I'd stay away from the convertible approach as it now creates different motivations for the founders - especially if things get tough (and they typically do). The 2 investors may make decisions more motivated to benefit the Series A shareholders while investor 3 will always be more focused on the outcome for common. Even if this doesn't really manifest in decisions, it'll be in everyone's minds and be a source of conflict at exactly the time when the 3 of them need to work together.
Also, it's a slight exaggeration, but a convertible note essentially means 2 founders are just *giving* the company money in most scenarios. It's not likely a large amount of money and it'll convert to a very small amount shares relative to their founders' shares. Yes, there's a liquidation sweet spot (e.g., <= 1X Series A size) where founders would get some of their money back, but statistically it's not likely. Kind of a crap deal for the 2.
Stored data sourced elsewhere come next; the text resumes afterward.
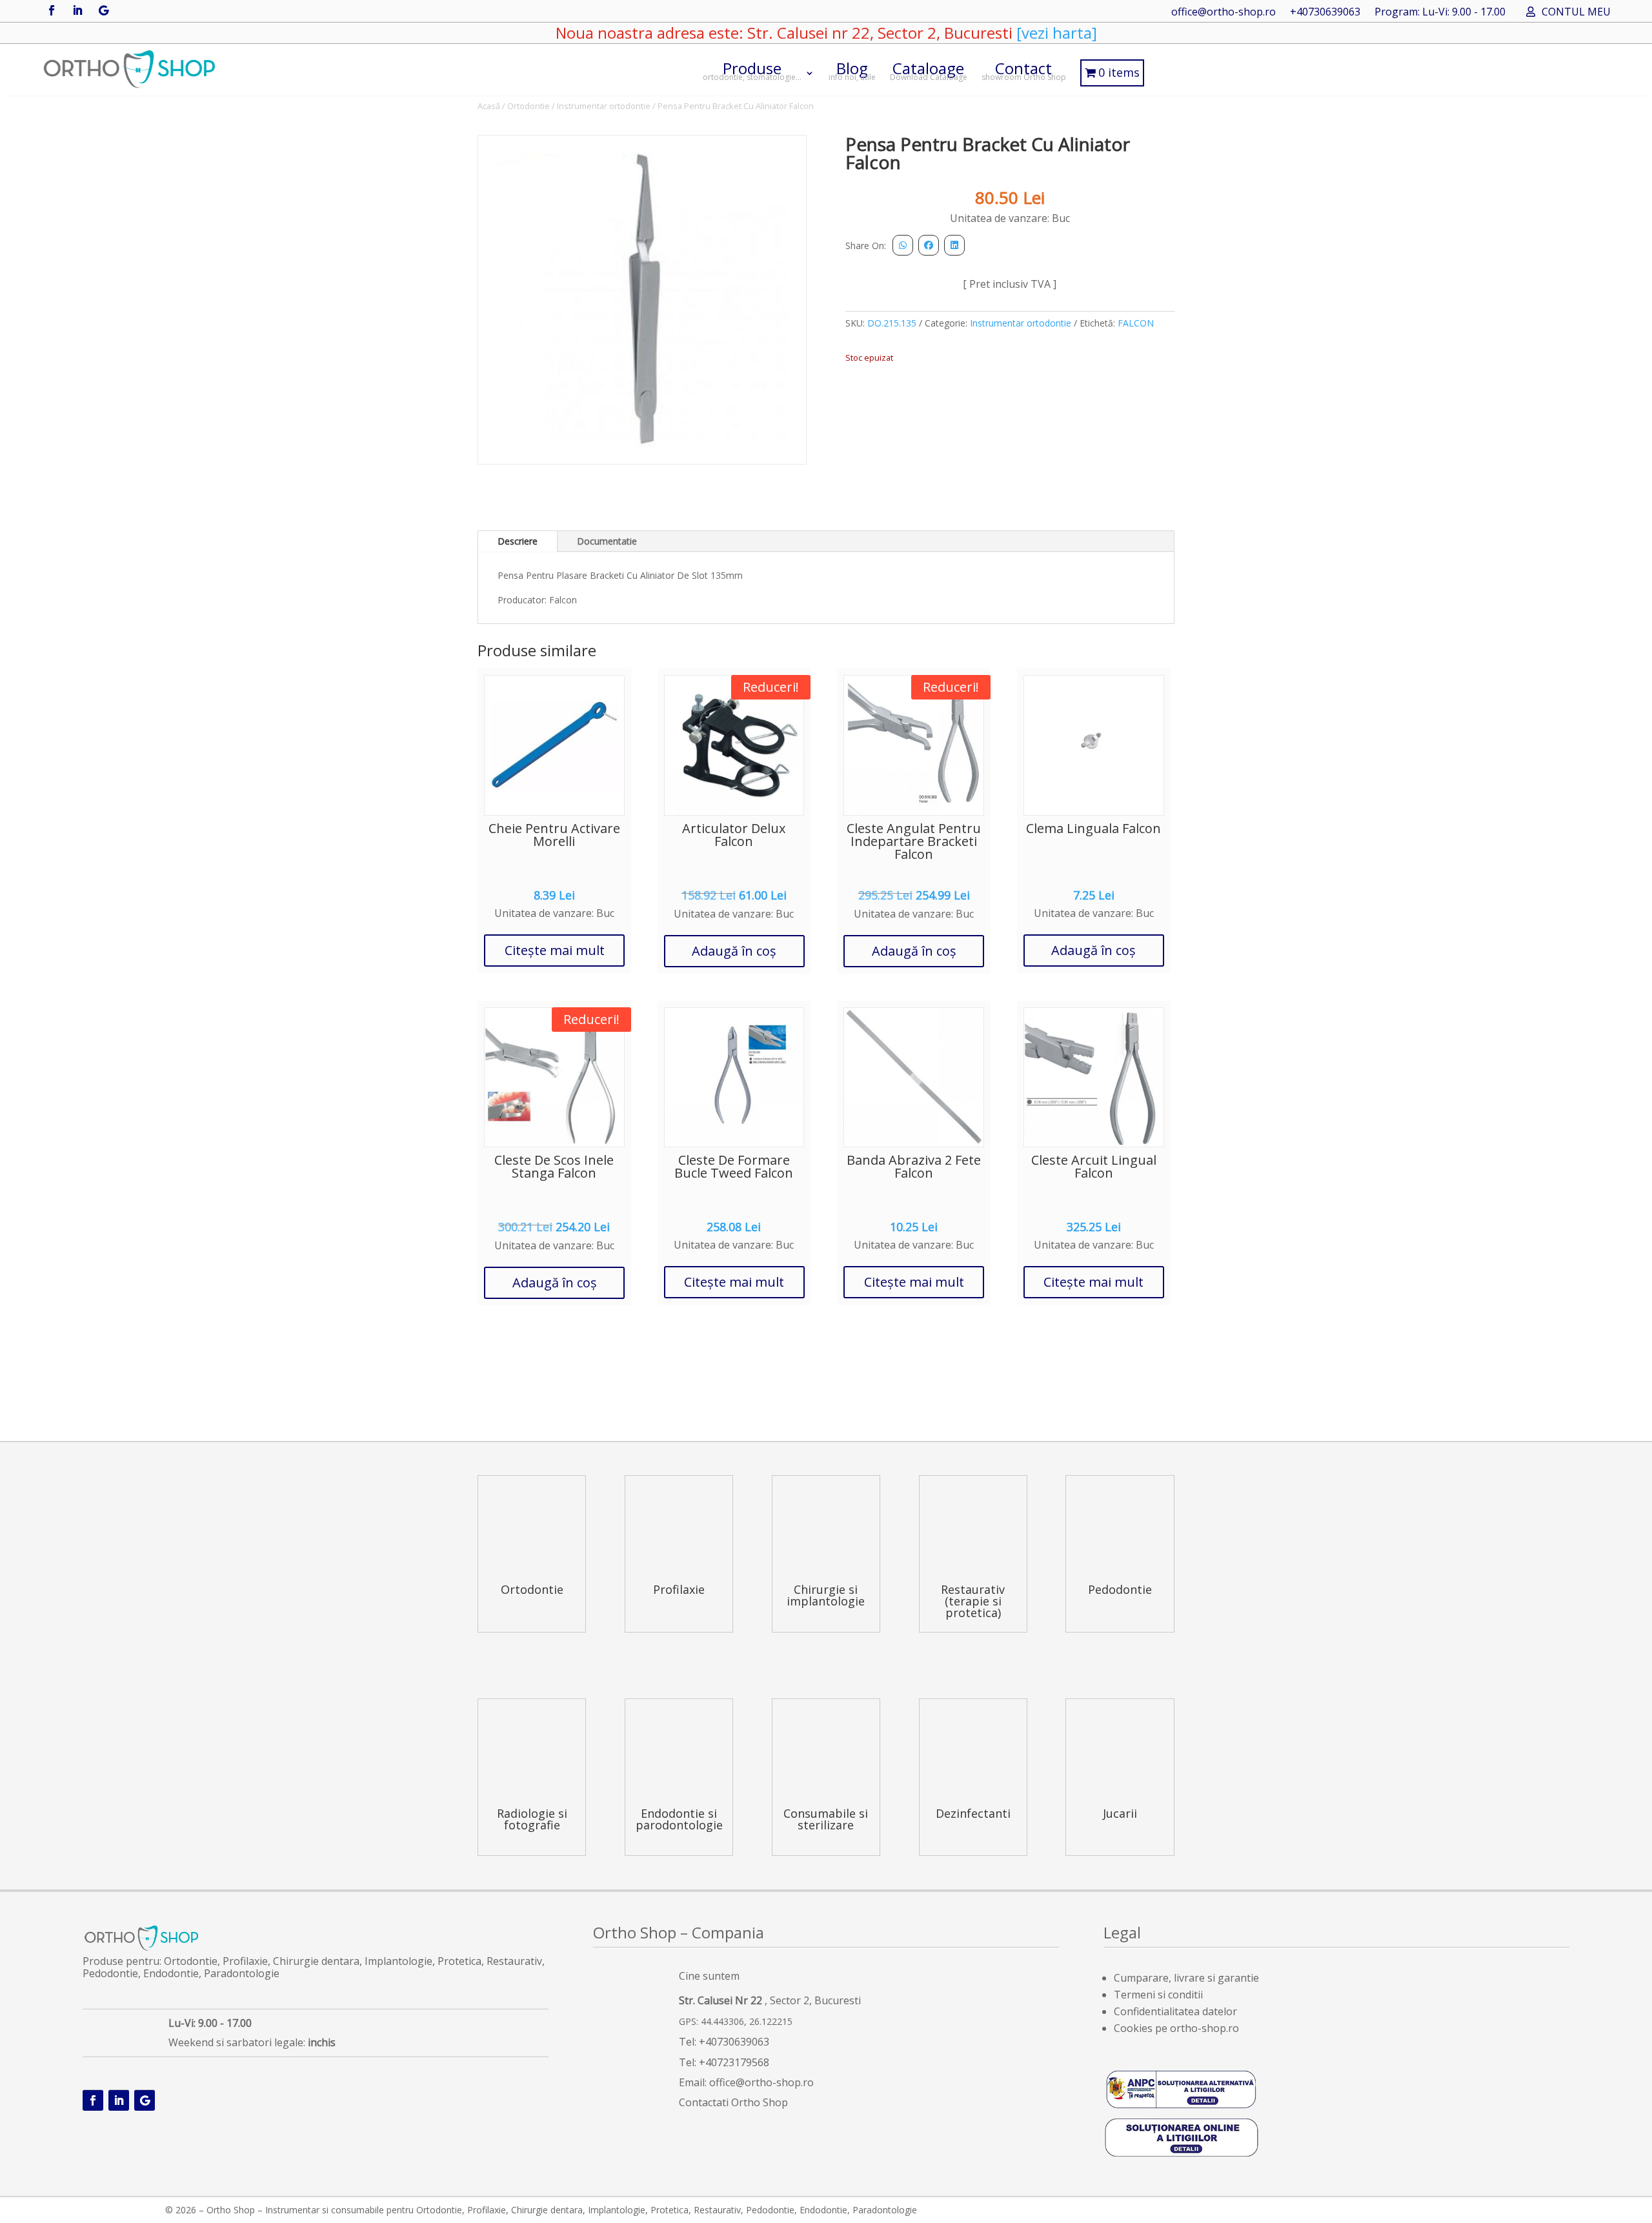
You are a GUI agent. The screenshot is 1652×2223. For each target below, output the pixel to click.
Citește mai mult (555, 950)
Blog (852, 70)
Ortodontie (528, 106)
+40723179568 (734, 2062)
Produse (752, 70)
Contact (1024, 70)
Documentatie (607, 541)
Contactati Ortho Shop (733, 2102)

A straight note at least has some potential of being paid back... and investors may not grimace if it's negotiated to be paid back at some future time when cash flow allows... or it could simply be negotiated into converting at Series A. In any case, this provides founders most flexibility and doesn't instantly create two tiers of founders.
Depending upon amount of money, another possibility is to improve optics by having the employees paying for some of the expenses directly and then simply file expense forms... it'll now sit on the balance sheet as a payable, not as debt. Psychologically, investors are less fussed about paying back bills than they are paying off debt.
I guess a final approach would that the three amigos all do the same thing (whatever it is) but have the company lend amigo 3 the money.